HOW TO COMPLETE THIS TASK:
The task calls for an exact retyping of the lines from the one holding "At what coordinates" through the end of the listing, with pictures omitted and nothing added.

DATA EXTRACTS:
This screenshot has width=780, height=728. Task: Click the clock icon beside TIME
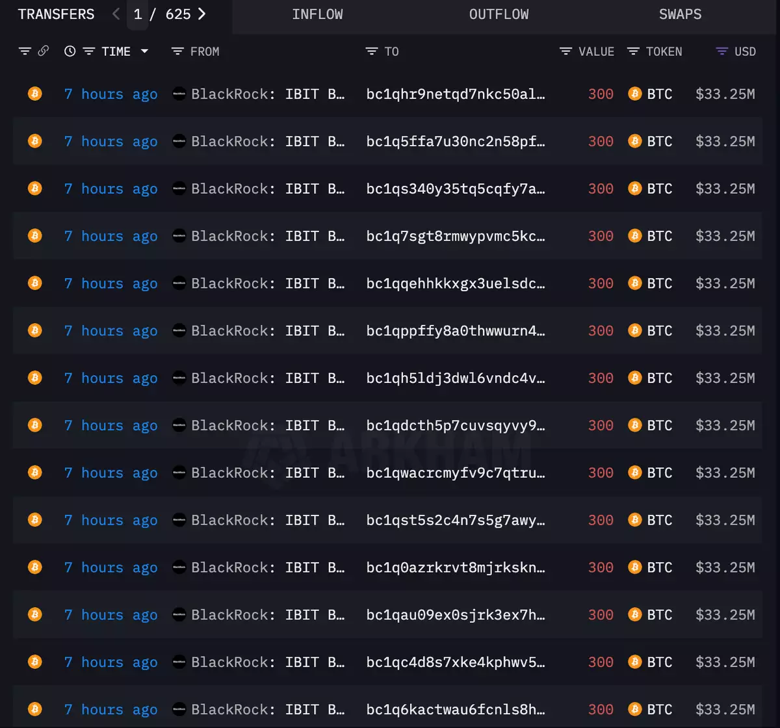tap(70, 51)
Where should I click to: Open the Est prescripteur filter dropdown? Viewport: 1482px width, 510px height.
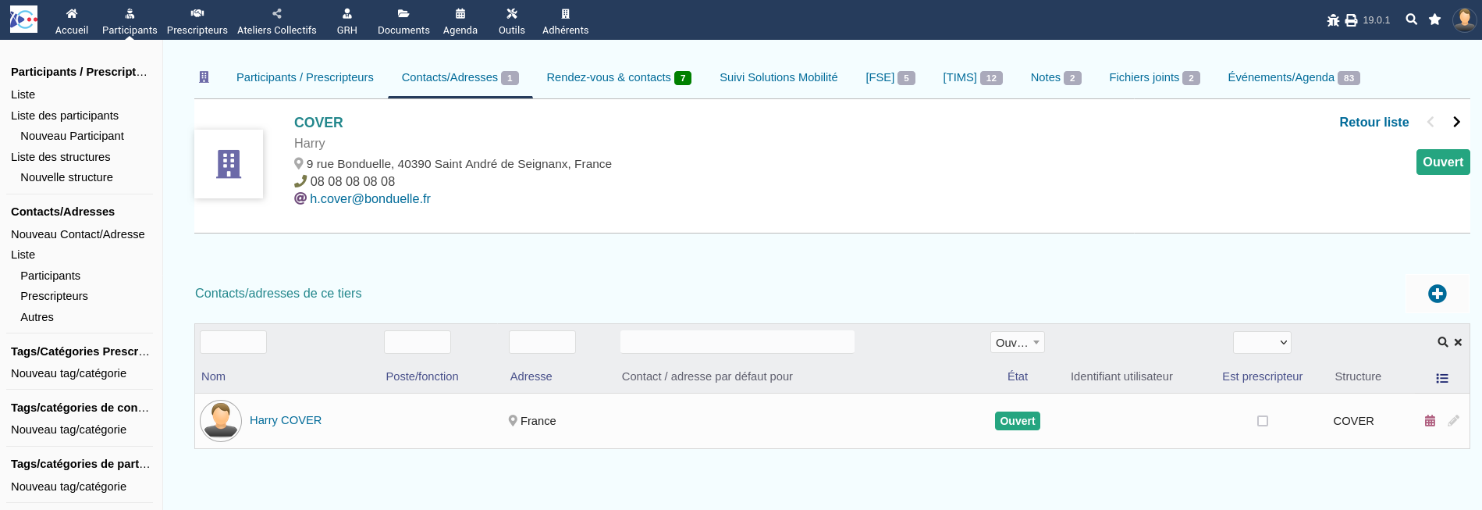pyautogui.click(x=1261, y=342)
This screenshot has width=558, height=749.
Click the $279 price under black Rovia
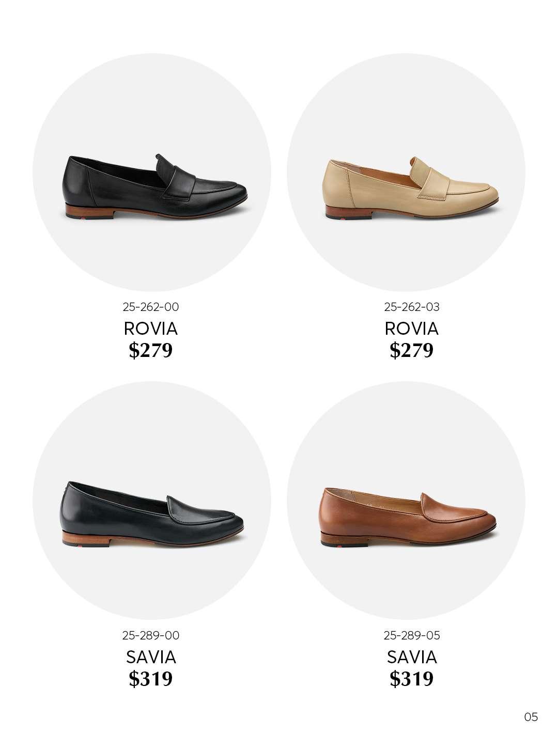151,350
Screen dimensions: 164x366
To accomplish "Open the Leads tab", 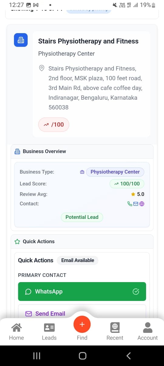I will (49, 331).
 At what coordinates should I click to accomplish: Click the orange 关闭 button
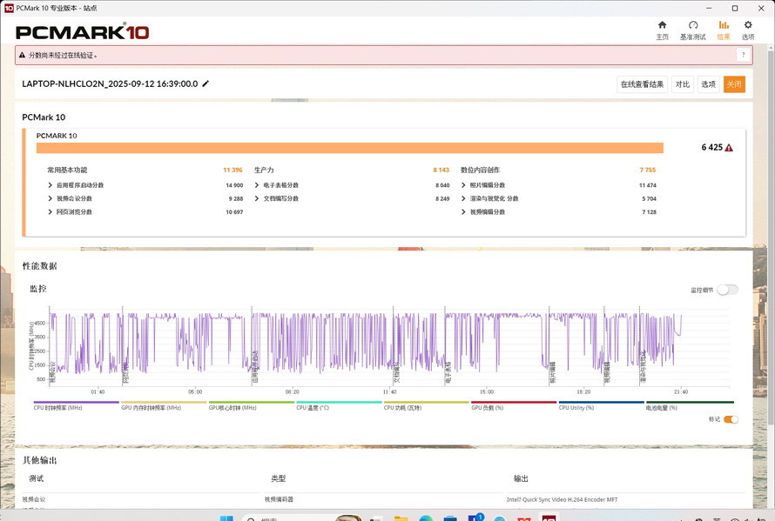[734, 84]
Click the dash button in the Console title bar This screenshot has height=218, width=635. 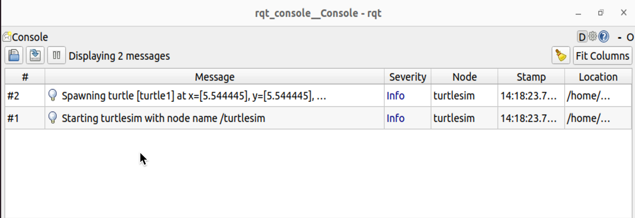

ANSWER FOR THE TASK:
 At what coordinates should I click to accomplish: Click the orange 关闭 button
[734, 84]
Click the dash button in the Console title bar This screenshot has height=218, width=635. 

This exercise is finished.